MUMBAI: An order that was passed by the Securities and Exchange Board of India (Sebi), barring New Delhi Television (NDTV) promoters Prannoy Roy and Radhika Roy from holding managerial positions at the news television network, was stayed by the Securities Appellate Tribunal (SAT).
The order in the matter of NDTV pertains to a Rs 350-crore loan taken by holding company RRPR Holding from ICICI Bank, which was later liquidated by taking two more loans from Vishvapradhan Commercial (VCPL). The loan taken from VCPL was interest-free for 10 years on the condition that VCPL would have a right of first refusal on 50 per cent of NDTV shares in the event they were sold in the market.
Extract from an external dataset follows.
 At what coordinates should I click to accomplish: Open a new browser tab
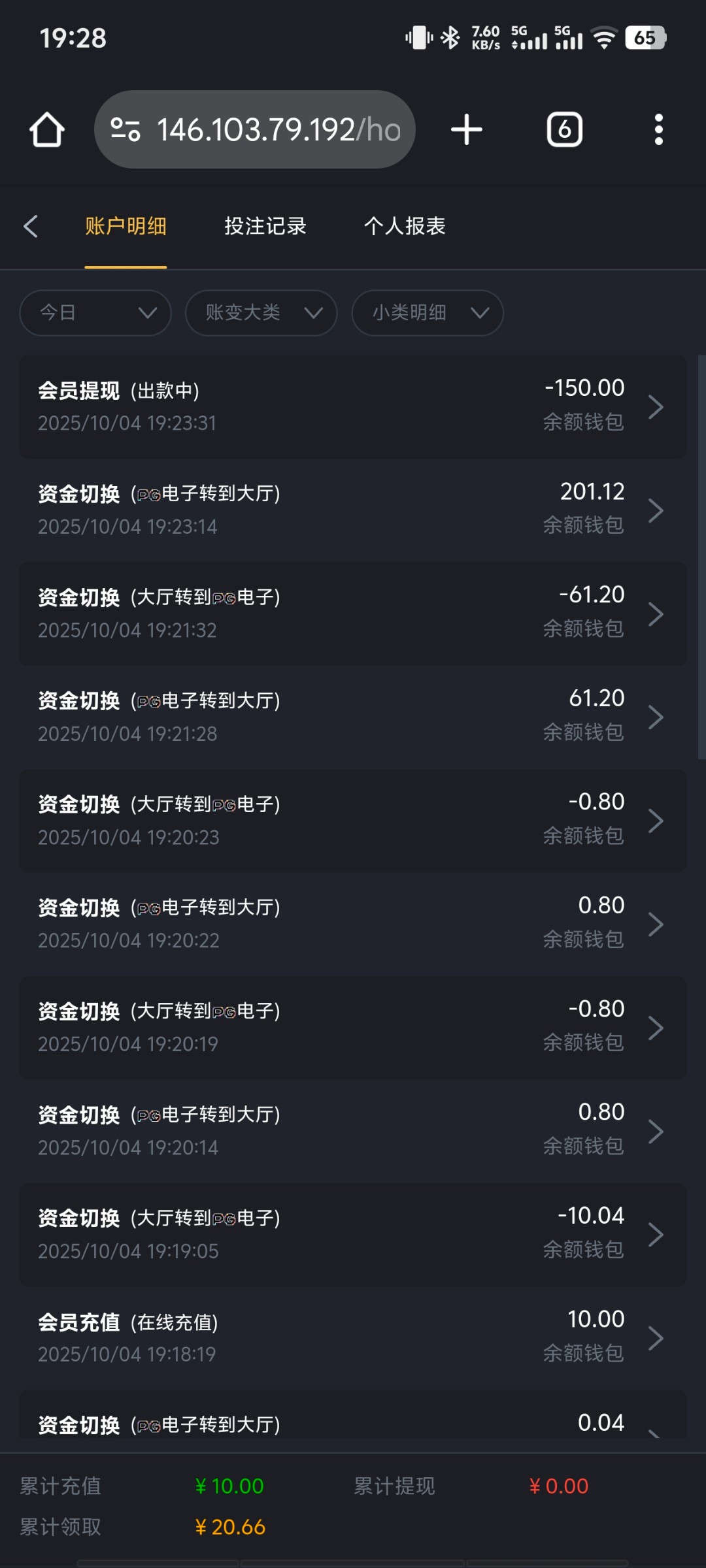pos(467,129)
The loan agreement had certain call options for transfer of 30 per cent of RRPR shareholding at a price of around Rs 215 per share, according to reports.
Sebi, in its order dated 14 June, said the loan agreement was nothing but a sham agreement, and violated disclosure norms. SAT heard the arguments that were being stated by the counsels for Sebi and the Roys. According to the tribunal, various allegations made in the Sebi order had to be considered in detail.
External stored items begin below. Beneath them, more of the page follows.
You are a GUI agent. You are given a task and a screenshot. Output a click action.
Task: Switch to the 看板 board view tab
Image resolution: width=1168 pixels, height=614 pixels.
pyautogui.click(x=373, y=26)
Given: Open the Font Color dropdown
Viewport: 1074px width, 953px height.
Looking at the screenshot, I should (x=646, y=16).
Sat also directed the Roys to not alienate or create any encumbrance on their shareholding in NDTV till further orders.
“We find the whole world knows about the impugned order except the appellants. To date, they have not been supplied a copy of the impugned order despite the oral direction given by this tribunal yesterday (Monday)... Their liability and their onerous duty does not end the moment they upload the order on their website. The first duty is to supply a copy of the impugned order to the aggrieved party, which, in the instant case, has not been done to date,” said SAT.
The tribunal pulled up Sebi for not supplying a copy of the order to the Roys.